Within Georgia’s districts, students have reacted to the stress of the pandemic differently, said Bibb County Schools Superintendent Curtis Jones.
“Those students who really enjoyed working virtually and showed up every day, they ended up being OK. The ones who had attendance issues, and that was a large percentage of our students, they ended up not learning as much as they could have,” Jones said.
‘You can’t create time’
School officials around the state have been working since before classes began to identify which students need help and how best to give it to them. One of the biggest obstacles is the looming summer break, a major source of learning loss even in normal years.
“You can’t create time,” said Susan Manry, curriculum director for Lee County Schools in south Georgia. “That’s the biggest problem that there is. You can purchase programs, you can pay more people, you can come up with all kinds of things, but at the end of the day, there’s a time factor you have to think about. Cognitively, students can only learn so much at a given time.”
In Lee County, compensating for limited time has meant extending learning for students who need it, sometimes in after-school classes and sometimes by modifying a student’s schedule to allow for one-on-one time with a teacher. High school students are getting more opportunities to recover class credits they missed out on because of the pandemic during and after school hours.

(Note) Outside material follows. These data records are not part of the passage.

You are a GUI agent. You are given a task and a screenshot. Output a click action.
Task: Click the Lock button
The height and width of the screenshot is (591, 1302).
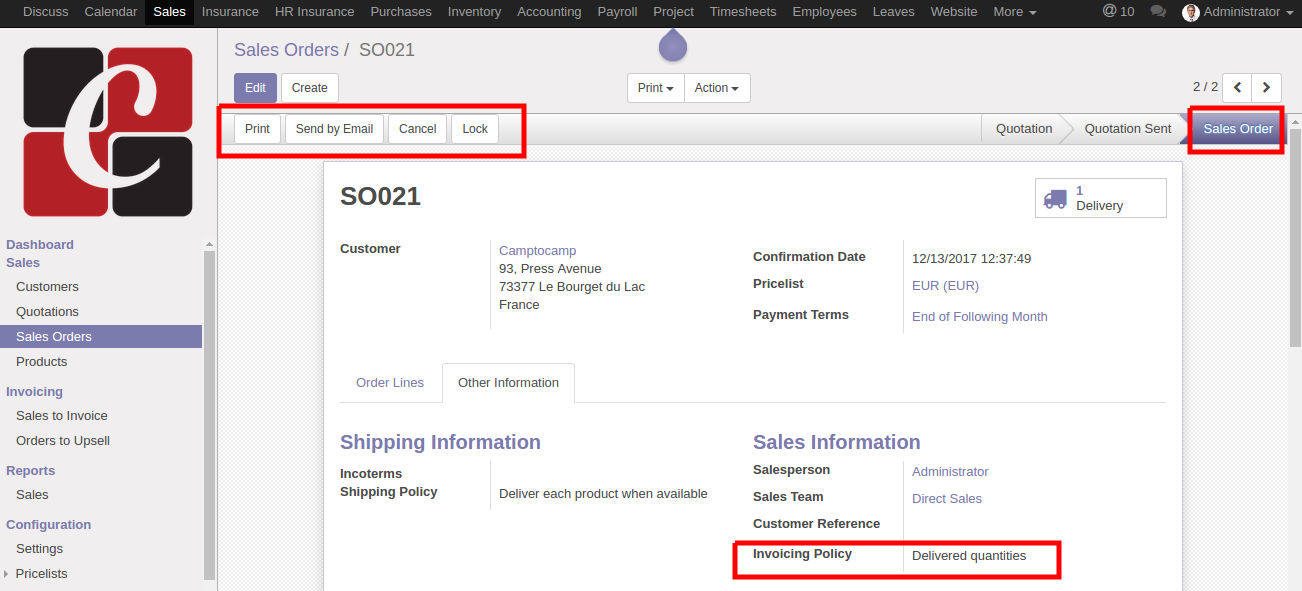pos(475,129)

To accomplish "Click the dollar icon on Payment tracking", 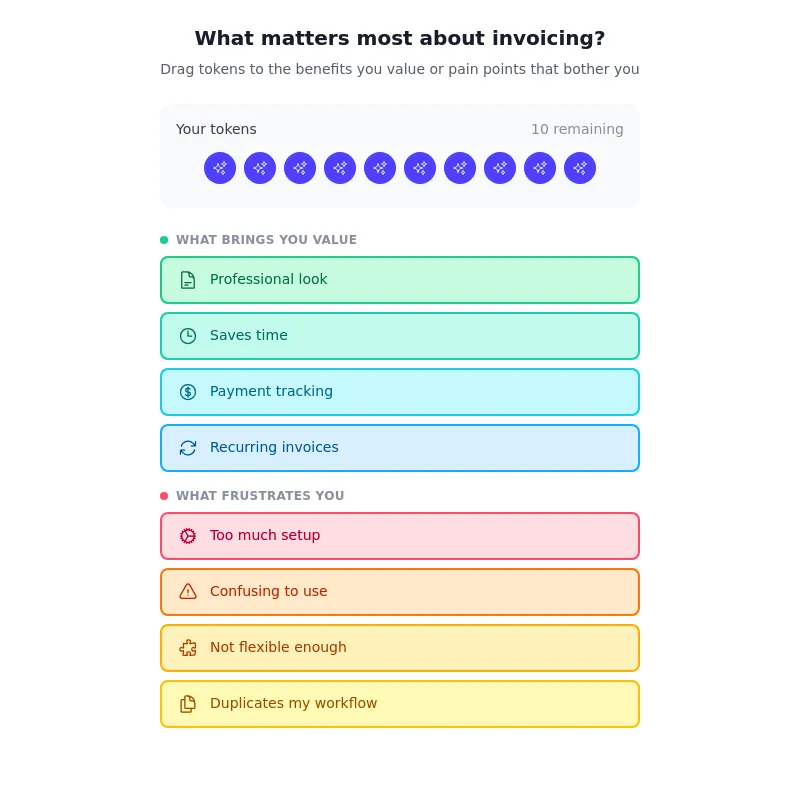I will 188,391.
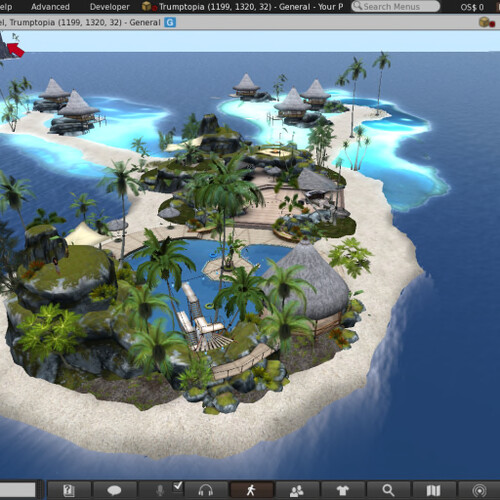Open the headphones audio controls

[205, 491]
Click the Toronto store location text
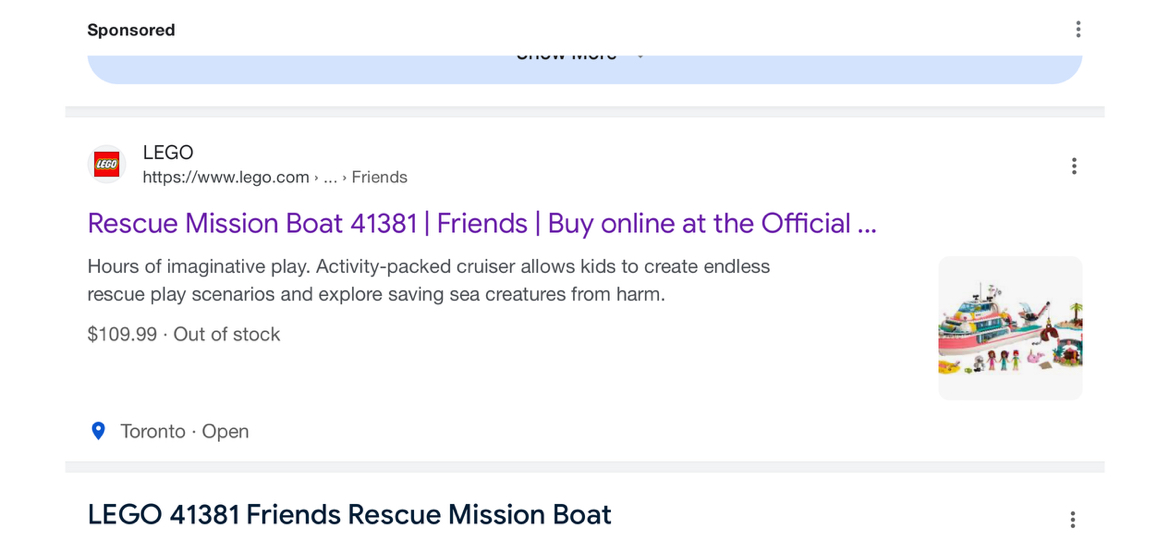The height and width of the screenshot is (541, 1170). [x=153, y=431]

Lee County is among the more than 93% of Georgia school systems that have administered their own assessments to measure student learning loss, according to a survey conducted by the state Department of Education. Teachers are using that data to help create lesson plans for the students who are the most behind.
“We have to really drill down to what we need to focus on with those students, and I am confident in saying that our teachers do an excellent job with that,” Manry said. “They know how to use the data that we have on our students to be able to manage that, because you can’t teach them everything that you would normally teach them in a year’s time. That’s just not logical, so we have to really be able to drill down as to the exact skills that those kids need.”

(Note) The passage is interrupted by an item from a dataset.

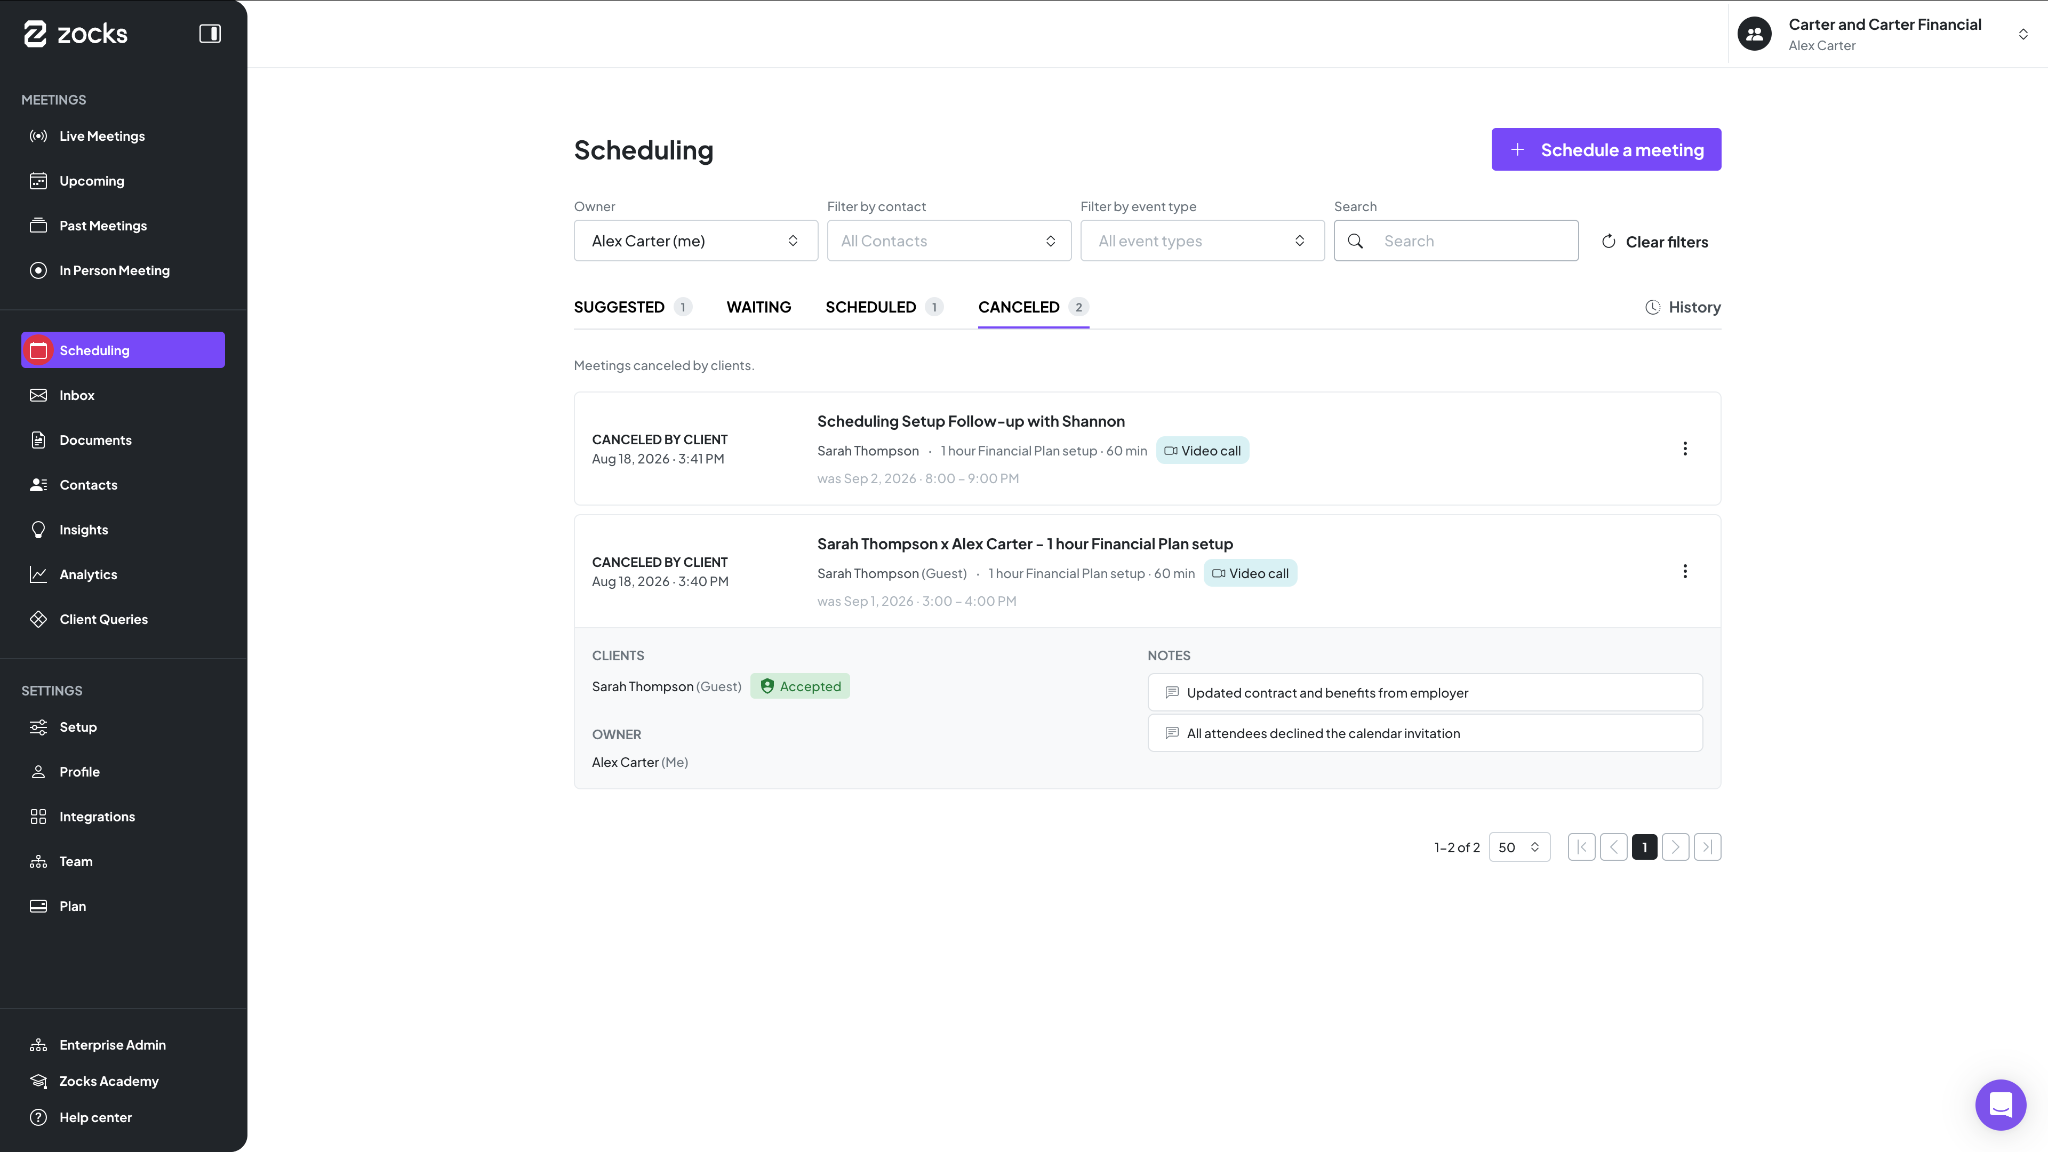
Task: Open the Inbox envelope icon
Action: 38,395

Bibb County Schools’ teachers have a similar focus, Jones said.
“We have to really narrow down our curriculum to what the essential standards are, stay focused on those, really have a strong tier one instruction and then do remediation about one day a week,” he said.
Districts are also hoping more students will enroll in summer school this summer. More than 88% of schools have said summer school will be a component of their strategy to fight learning loss, according to the state Department of Education’s survey.
The state is set to receive more than $4 billion from the latest round of federal aid, and some superintendents say they are interested in dedicating a portion of that money to funding expanded learning opportunities during the summer, when lower class sizes could both give teachers more time for individual instruction and allow for better social distancing – if parents are interested in sending their children.
Some districts are hoping to eliminate the stigma of summer school by offering a more camp-like atmosphere with games, crafts and activities in addition to classroom time.
“We absolutely believe that in order to engage kids in this kind of learning, it’s got to be fun,” said Melissa Morse, Henry County Schools’ chief learning and performance officer. “So we’re looking at ways that we can bring the engagement really deep. This isn’t a worksheet program, this isn’t a sit at a computer program. This is intended to be fun, and that’s why our incredible teachers are going to be hired to teach these kids, because we don’t want to just put kids on a computer and expect that doing boring, rote lessons is going to get them excited about learning.”